Exploration of Early Warning Score (EWS) Implementation in Adult Inpatient Wards at Kebumen Hospital: A Qualitative Study
DOI:
https://doi.org/10.48079/jika.v9i1.163Keywords:
Nurses, Implementation, Early Warning Score (EWS)Abstract
Introduction: One of the systems used in inpatient wards to reduce patient deterioration is the Early Warning Score (EWS) (Passa, 2021). The measurement is carried out using six clinical physiological parameters (Royal College of Physicians, 2017). Inappropriate implementation of EWS may negatively affect both patients and nurses in providing nursing care. Inaccuracy in applying EWS can influence the rate of unexpected mortality (Cerly, 2020). A preliminary study conducted through interviews with two nurses in the adult inpatient ward revealed inconsistencies between monitoring frequency and the algorithm. In addition, delays in documenting EWS parameters in the Integrated Patient Progress Notes (CPPT) were also identified. The purpose of this study was to explore the implementation of EWS among nurses in the adult inpatient ward of Kebumen Hospital.
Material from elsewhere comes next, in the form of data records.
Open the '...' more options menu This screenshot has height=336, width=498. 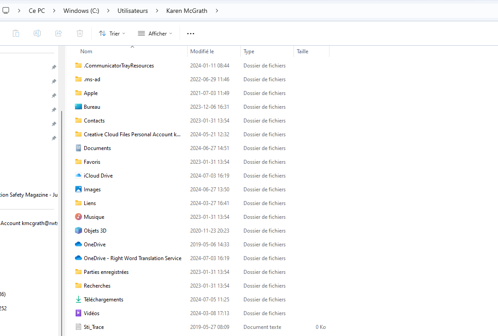pos(190,33)

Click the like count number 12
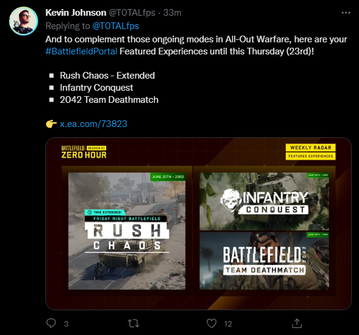coord(228,324)
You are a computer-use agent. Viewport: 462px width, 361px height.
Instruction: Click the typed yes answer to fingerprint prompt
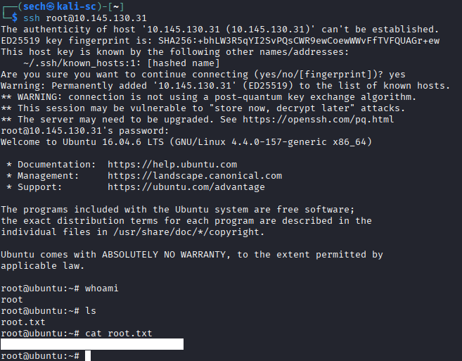tap(397, 75)
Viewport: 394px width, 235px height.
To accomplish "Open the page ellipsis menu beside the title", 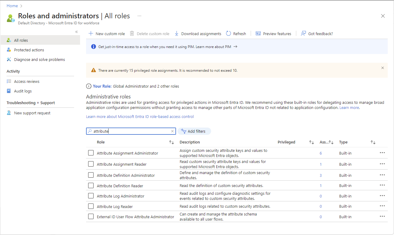I will click(139, 16).
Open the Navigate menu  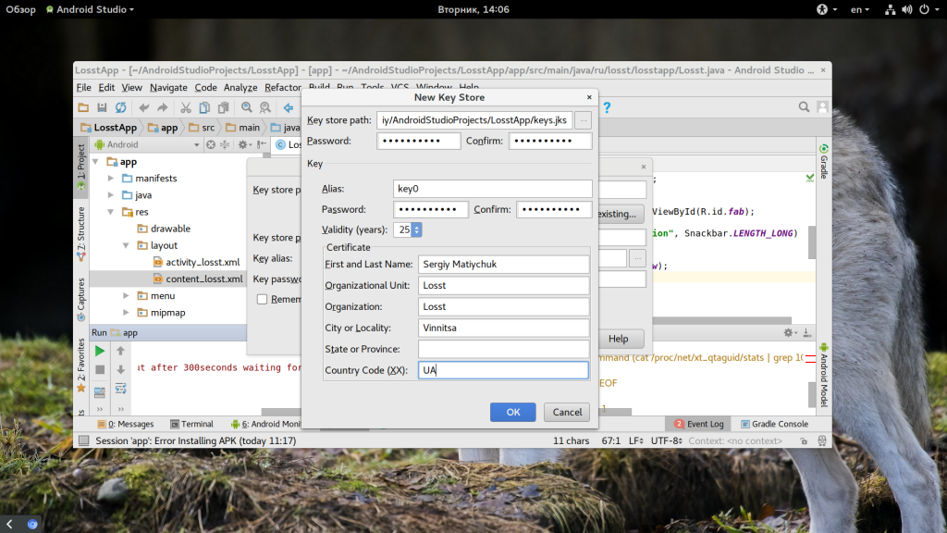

Methods: This study employed a qualitative design with purposive sampling until saturation, involving five respondents. Primary data were collected through semi-structured in-depth interviews, with the researcher as the main instrument. Data validity was ensured through credibility, transferability, dependability, and confirmability. Data were analyzed using Content Analysis.
Results: The study identified two main themes: factors contributing to successful implementation and barriers to applying EWS in high-score conditions. Theme 1 includes three categories: internal human resource factors, continuous coordination, and managerial involvement. Theme 2 includes resource limitations, early identification of high scores, and algorithm mismatch.
Conclusion: The implementation of Early Warning Score (EWS) in adult inpatient wards is influenced by internal human resources, interprofessional coordination, and management support. Barriers include limited resources, documentation noncompliance, and algorithm incompatibility in certain cases.
Recommendation: Optimization of EWS requires strengthened training, adequate facility provision, and algorithm adjustment to support early detection of patient deterioration.